7. En troisième lieu, si la société Danton Exotic fait valoir qu'elle avait pu croire que le salarié qui était dépourvu de titre l'autorisant à travailler en France était en situation régulière lorsqu'elle l'avait recruté, puisqu'il disposait d'un numéro de sécurité sociale et qu'elle avait d'ailleurs rempli les obligations déclaratives à son égard, elle ne peut être considérée comme étant de bonne foi dès lors qu'elle n'avait pas procédé aux vérifications prescrites par l'article L. 5221-8 du code du travail lors du recrutement d'un ressortissant de nationalité étrangère. Par ailleurs, si la société Danton Exotic fait valoir l'atteinte considérable que porte la mesure de fermeture administrative à sa situation économique et financière, elle ne produit, dans le cadre de la présente instance, aucune pièce de nature à justifier ses affirmations. En revanche, si le préfet remet en cause les affirmations de la société Danton Exotic, selon lesquelles les deux salariés qui n'avaient pas fait l'objet d'une déclaration préalable à l'embauche lors des opérations de contrôle avaient été recrutés le matin même en raison d'un besoin urgent de main-d'œuvre, ce qui implique que le non-respect des obligations déclaratives a duré très peu de temps puisque les formalités ont été accomplies par le comptable à la mi-journée, il n'établit pas que ces salariés auraient été recrutés antérieurement au jour des opérations de contrôle. Dans le même sens, la proportion de salariés recrutés en méconnaissance de la législation du travail est relativement limitée puisque cela n'en concerne trois sur un total de vingt-et-un salariés et la société Danton Exotic n'avait jusqu'alors jamais fait l'objet d'une sanction de fermeture administrative. Dans ces conditions, la société requérante est fondée à soutenir que la sanction attaquée revêt un caractère disproportionné en tant qu'elle excède trente jours.

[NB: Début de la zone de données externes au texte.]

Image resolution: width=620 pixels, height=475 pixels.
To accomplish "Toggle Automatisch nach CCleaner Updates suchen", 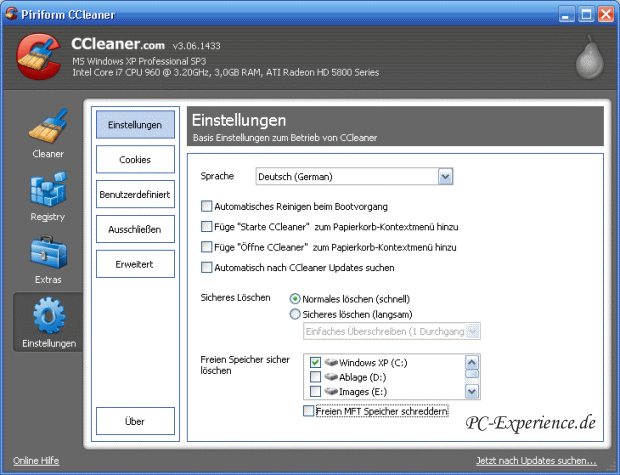I will pyautogui.click(x=207, y=268).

8. Il résulte de ce qui précède que l'arrêté du préfet de la Seine-Saint-Denis du 2 juin 2021, modifié par l'arrêté du 19 août 2021, doit être annulé en tant qu'il prononce une fermeture administrative temporaire supérieure à 30 jours.

Sur les frais d'instance :

9. Il y a lieu de mettre à la charge de l'Etat, partie perdante, une somme de 1 200 euros en application de l'article L. 761-1 du code de justice administrative.

D E C I D E :

Article 1er : Il n'y a pas lieu de statuer sur les conclusions à fin d'annulation de la requête en tant qu'elles portent sur un quantum de sanction excédant quarante jours.

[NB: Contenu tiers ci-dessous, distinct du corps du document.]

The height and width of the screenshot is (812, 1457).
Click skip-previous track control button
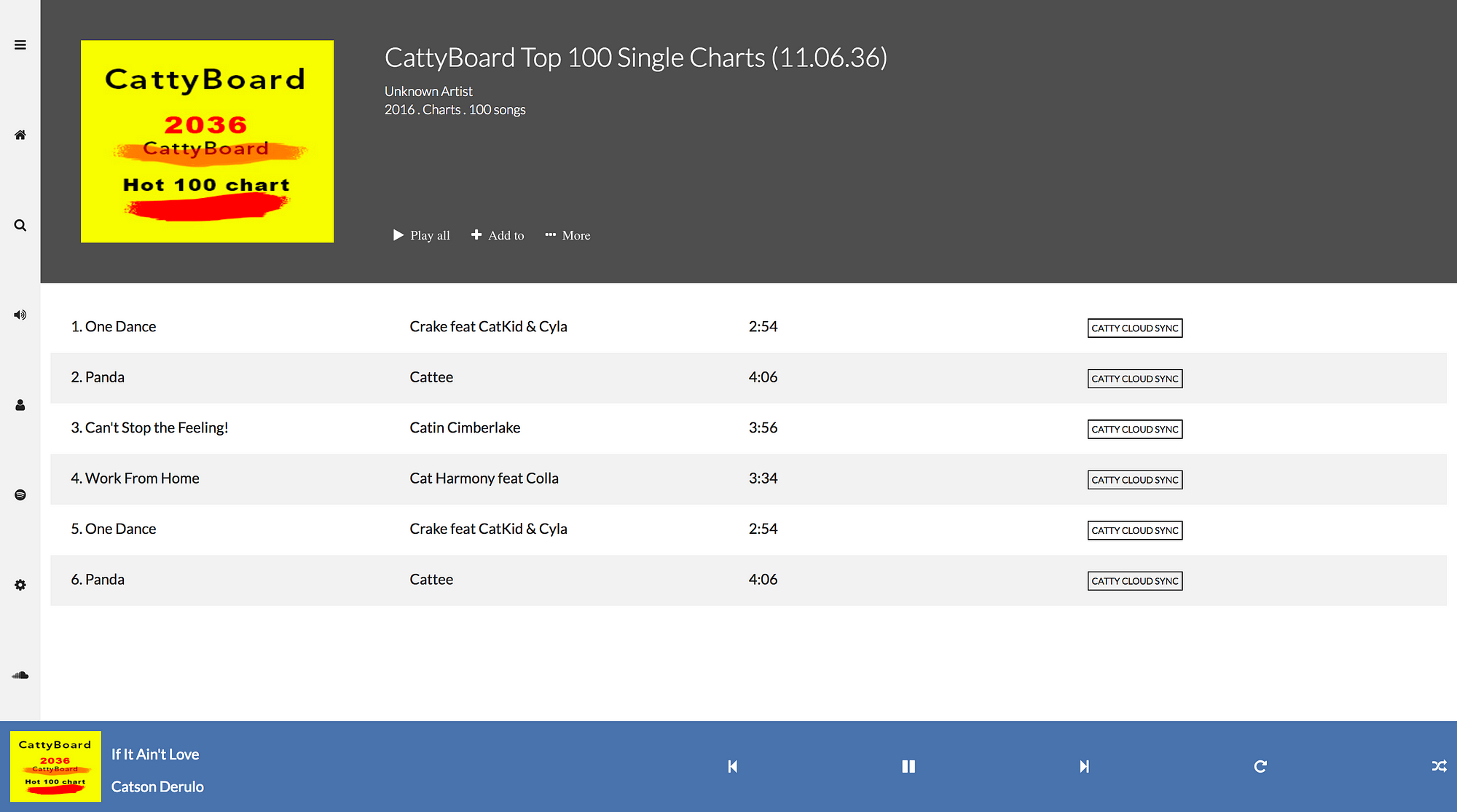[732, 766]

Article 2 : L'arrêté du préfet de la Seine-Saint-Denis du 2 juin 2021 modifié par l'arrêté du 19 juin 2021 est annulé en tant qu'il prononce une fermeture administrative temporaire supérieure à trente jours.

Article 3 : L'Etat versera à la société Danton Exotic la somme de 1 200 euros au titre de l'article L. 761-1 du code de justice administrative.

Article 4 : Le présent jugement sera notifié à la société à responsabilité limitée (SARL) Danton Exotic et au ministre de l'intérieur et des outre-mer.

Délibéré après l'audience du 20 mars 2023, à laquelle siégeaient :

- M. Hoffmann, président,

- M. Marias, premier conseiller,

- Mme Parent, première conseillère.

Rendu public par mise à disposition au greffe le 3 avril 2023.

La rapporteure,

Le président du tribunal,

M. AM. B La greffière,

A. Macaronus

La République mande et ordonne au ministre de l'intérieur et des outre-mer en ce qui le concerne et à tous commissaires de justice à ce requis en ce qui concerne les voies de droit commun, contre les parties privées, de pourvoir à l'exécution de la présente décision.